Caterpillars put in a lot of hard work to become butterflies. I like to think I’ll be a butterfly by this time next year; graduated and ready to fly out into the world of audiology and adulthood, though I’ve got quite a bit to cover before then. Covid-19 has not been kind at all but has proven a crucial time to reflect on how we as a society should strive for positive change, how to maintain a healthy routine when things go south, and how precious our front line workers are (thank you).
Lockdown for me was also exam season but this took place at home; it was rough. Following this, the grass was set to be greener. A new beginning at my placement where I’d get to know the department and settle in before final year. Unable to carry this out due to Covid-19, I faced the difficult position of not knowing how my final year of studies would look like and whether I will graduate with sufficient experience. During these past months of uncertainty, Aston University’s Audiology staff have carefully constructed a step-by-step plan to guide students through final year academic and placement content, and virtual learning. Interestingly, these changes have resulted in a revamped final year structure, which as unpaid placement students, we are extremely grateful for.
When caterpillars endure drastic change, they come out the other end better than ever and although most attention is given to the end result, I must say I have a growing appreciation for the cocoon. The cocoon is what enables this change and provides a safe space for growth, like that of Aston Audiology.
I have always enjoyed connecting with prospective students and handing out advice; in fact, I enjoy it so much that I am a student ambassador and Aston University’s undergraduate Peer Mentor of the Year. So why is it that I find it so difficult to ask for advice when the roles are reversed? When faced with the opportunity to converse with current third years, supervisors, assessors and every other hearing care professional under the sun, I feel intense waves of intimidation. I tell myself that they know ‘what they are doing’, busy or that I shouldn’t bother them. So, when I do eventually step up and spark conversations, I’m overwhelmed every time and *literally* almost cry (though others think I’m joking!)

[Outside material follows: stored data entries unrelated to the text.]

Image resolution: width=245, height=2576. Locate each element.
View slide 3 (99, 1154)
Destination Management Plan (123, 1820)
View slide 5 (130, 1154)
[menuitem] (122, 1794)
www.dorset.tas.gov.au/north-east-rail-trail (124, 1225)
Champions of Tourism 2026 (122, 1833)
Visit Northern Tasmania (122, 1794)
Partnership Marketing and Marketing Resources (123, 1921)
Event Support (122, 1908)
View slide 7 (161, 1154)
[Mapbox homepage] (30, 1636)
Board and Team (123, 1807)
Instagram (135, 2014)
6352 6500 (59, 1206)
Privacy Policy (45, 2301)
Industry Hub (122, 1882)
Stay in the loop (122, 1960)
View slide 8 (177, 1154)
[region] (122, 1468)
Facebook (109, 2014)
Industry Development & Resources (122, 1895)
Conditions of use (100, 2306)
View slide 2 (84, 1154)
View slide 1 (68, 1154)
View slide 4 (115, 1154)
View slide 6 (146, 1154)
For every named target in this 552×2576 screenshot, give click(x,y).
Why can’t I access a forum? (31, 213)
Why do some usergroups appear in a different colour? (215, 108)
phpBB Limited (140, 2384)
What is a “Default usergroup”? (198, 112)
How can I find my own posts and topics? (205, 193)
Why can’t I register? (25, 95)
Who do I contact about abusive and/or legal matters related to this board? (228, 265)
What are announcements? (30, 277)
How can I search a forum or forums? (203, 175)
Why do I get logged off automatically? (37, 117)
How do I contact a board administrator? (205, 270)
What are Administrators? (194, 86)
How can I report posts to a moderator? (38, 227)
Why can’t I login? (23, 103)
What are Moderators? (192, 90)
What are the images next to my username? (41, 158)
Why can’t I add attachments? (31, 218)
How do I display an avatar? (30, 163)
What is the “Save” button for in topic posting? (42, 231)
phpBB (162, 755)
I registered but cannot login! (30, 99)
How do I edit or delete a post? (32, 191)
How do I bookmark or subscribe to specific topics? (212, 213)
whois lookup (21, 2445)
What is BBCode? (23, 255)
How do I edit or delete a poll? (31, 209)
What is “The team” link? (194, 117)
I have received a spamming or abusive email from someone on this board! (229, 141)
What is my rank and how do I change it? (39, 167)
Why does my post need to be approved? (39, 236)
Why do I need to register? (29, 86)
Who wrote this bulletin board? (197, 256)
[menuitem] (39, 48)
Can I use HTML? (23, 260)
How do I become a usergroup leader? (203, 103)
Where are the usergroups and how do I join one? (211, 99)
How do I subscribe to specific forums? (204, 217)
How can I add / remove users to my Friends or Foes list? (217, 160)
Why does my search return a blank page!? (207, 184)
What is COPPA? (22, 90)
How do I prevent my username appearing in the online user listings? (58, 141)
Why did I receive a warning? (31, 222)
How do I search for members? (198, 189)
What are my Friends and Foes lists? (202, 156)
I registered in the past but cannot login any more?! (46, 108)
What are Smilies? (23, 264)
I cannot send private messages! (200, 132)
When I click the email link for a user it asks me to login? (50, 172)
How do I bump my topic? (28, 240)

But there’s an upside. Aston University’s annual Careers Day, Patient and Public Involvement days, Tinnitus Awareness Week stalls, supporting Applicant Visit Days have all been great opportunities for me to build on my networking skills and confidence. They have also highlighted to me that students are in the same boat as everyone else, we too are constantly learning about the ever-changing approach to patient-centred care and upcoming technologies. This has been reinforced during lockdown by webinars held by Cochlear for example, on gaining a greater understanding of implanted hearing care devices. For my change in attitude, I must thank the Audiology staff at Aston University. Thank you for helping me as I build my cocoon.